• [Request]:
Answer these questions using the essay on information communication technology below:
1. Which two services does the essay name as associated with communication devices and applications?
2. What phrase does the essay use for the situation in which people can communicate across the world as if they lived next door?
3. Alongside which two subjects do many countries now place understanding ICT as part of education?

• [Selected excerpt]:
INFORMATION TECHNOLOGY AND TAXING SYSTEM



Meaning of Information Communication Technology,
            Information communication technologies is an umbrella term that includes any communication devices or application, encompassing; radio, television cellular phone, computer and network hardware and software, satellite systems and so on, as well as the various services and applications associated with them, such as video conferencing and distance learning.[1] The  phrase was coined by Television in his 1997 report to the UK government and promoted by the new national curriculum document for the UK in 2000[2]  Information communication technology is a diverse set of technological tools and resource used to communicate, and to create, disseminate, store, and manage information.3 These technology include computers, the internet, broadcast technologies and telephones.

            In the past the few decades, information and communication technologies have provided society with a vast array of new communication capabilities. For example, people can communicate in “real time” with others in different countries using technologies such as instant messaging, voice over IP and video conferencing. Modern information communication technologies have created a “global village,” in which people can communicate with others across the world as if they were living next door. For this reason, ICT is often studied in the context of how modern communication technologies affects the society.
            In conclusion information and communication technology (ICT) has become, within a very short time, one of the basic holding blocks of modern society. Many countries now regard understanding ICT and mastering the basic skills and concepts of ICT as part of the study of education, alongside reading and writing.

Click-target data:
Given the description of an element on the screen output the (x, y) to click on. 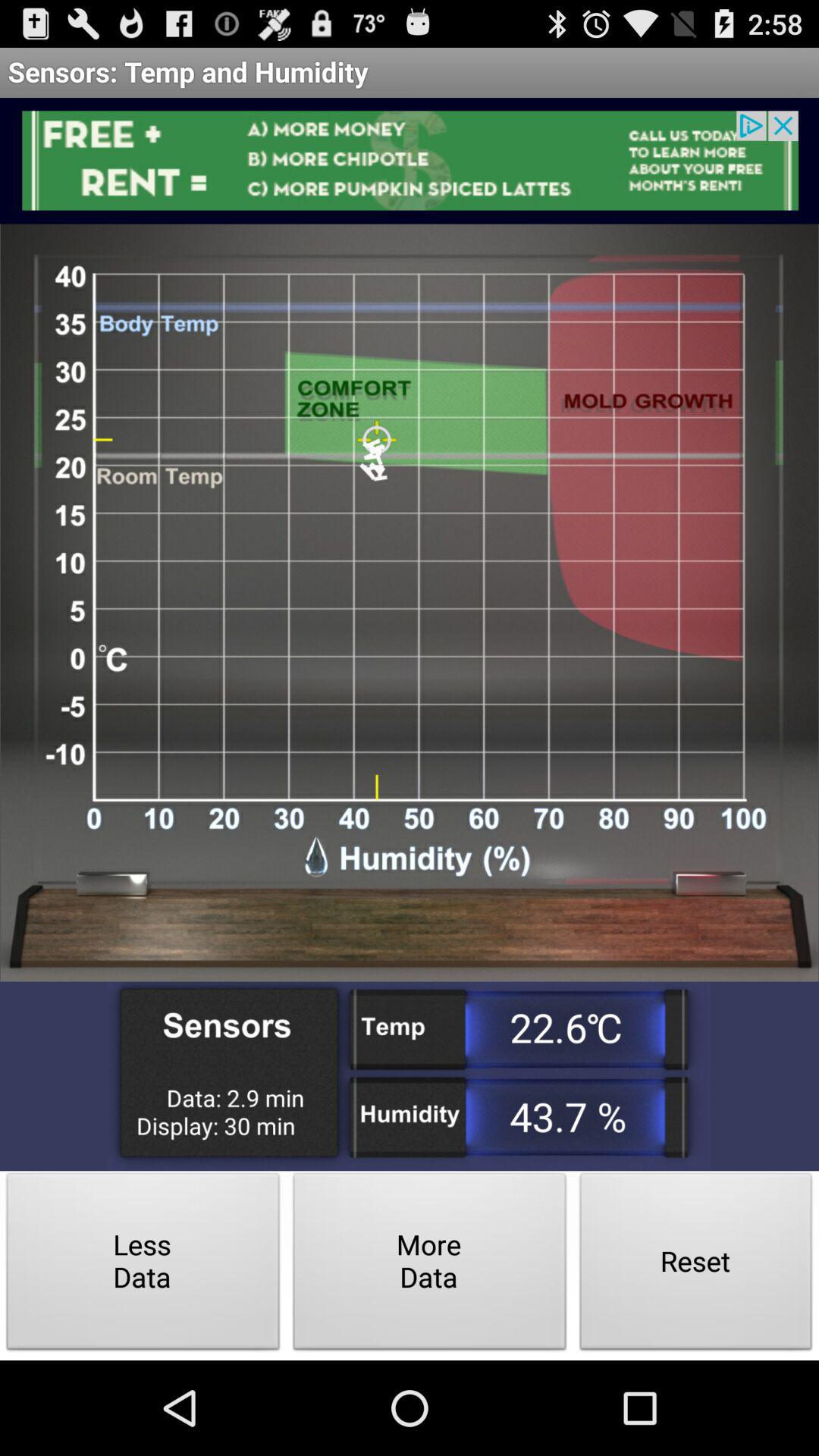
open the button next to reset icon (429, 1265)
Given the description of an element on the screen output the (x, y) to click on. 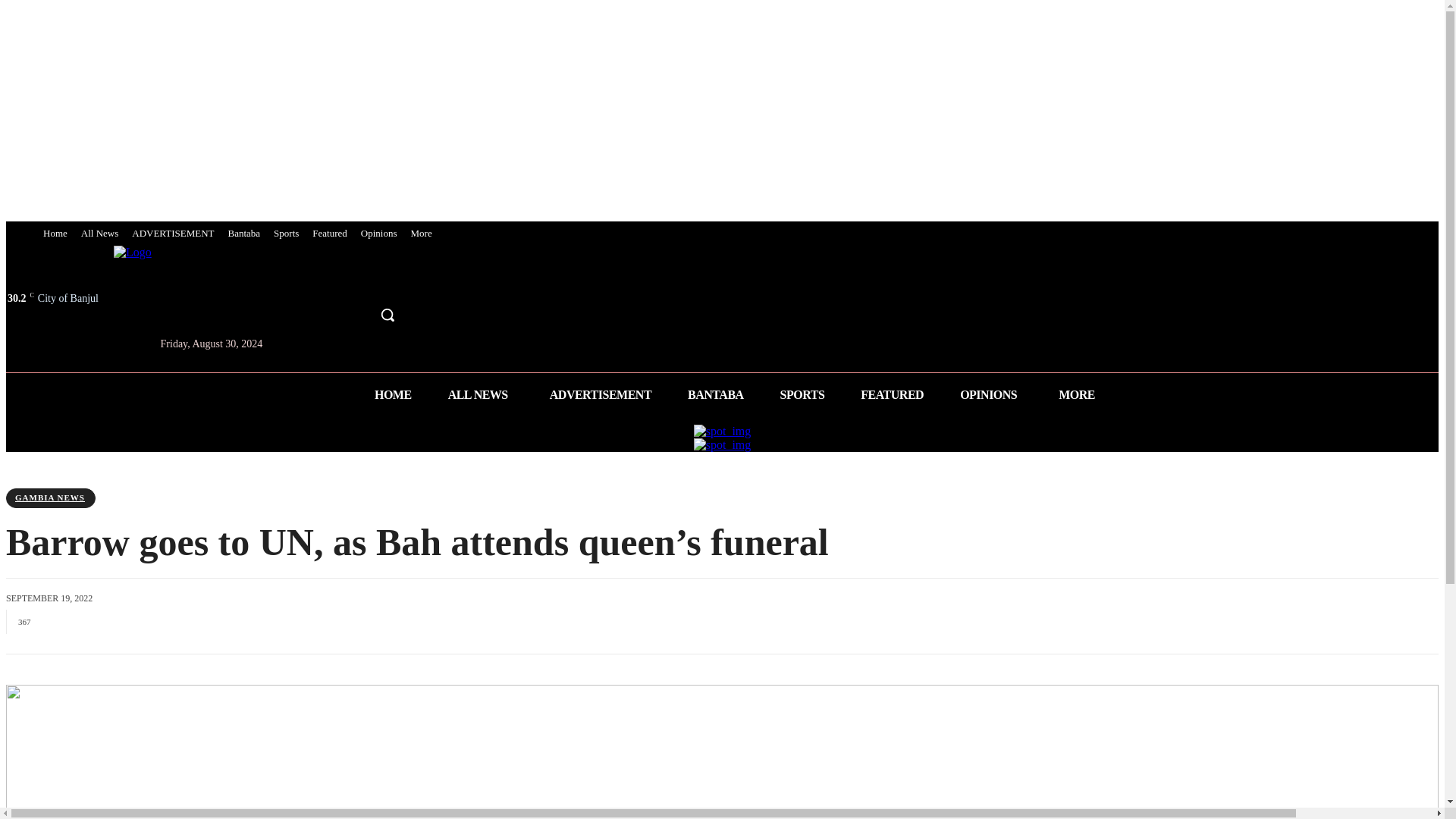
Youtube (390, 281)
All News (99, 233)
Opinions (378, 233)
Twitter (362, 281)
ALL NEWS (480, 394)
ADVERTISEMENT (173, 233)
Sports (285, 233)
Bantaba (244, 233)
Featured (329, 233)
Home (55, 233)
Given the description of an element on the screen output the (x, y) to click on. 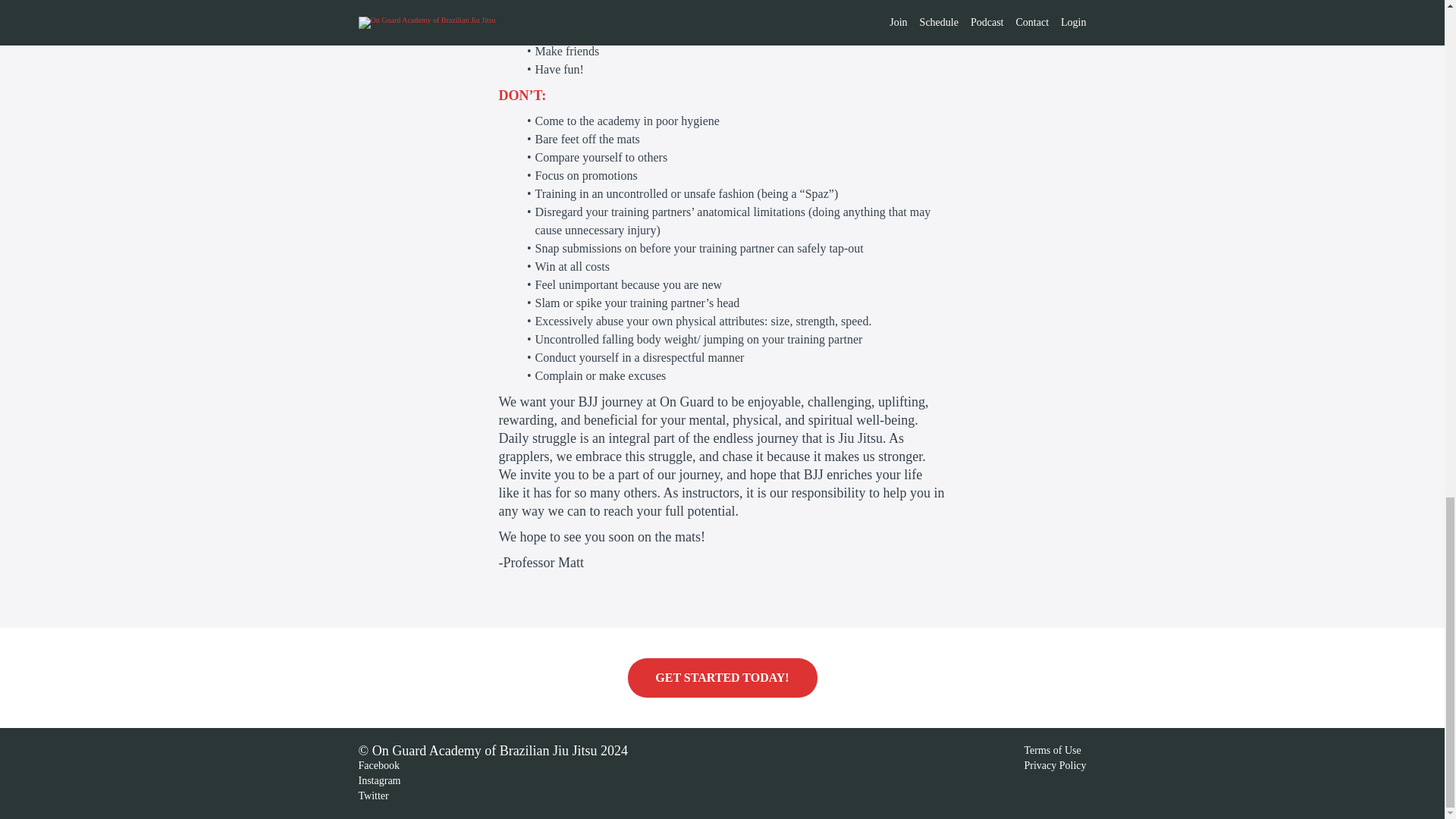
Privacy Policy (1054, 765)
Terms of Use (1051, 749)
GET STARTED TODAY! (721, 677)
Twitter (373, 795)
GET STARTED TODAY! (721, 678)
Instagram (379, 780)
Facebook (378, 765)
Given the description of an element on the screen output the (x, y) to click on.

• [Output]:
1. Video conferencing and distance learning.
2. A "global village."
3. Reading and writing.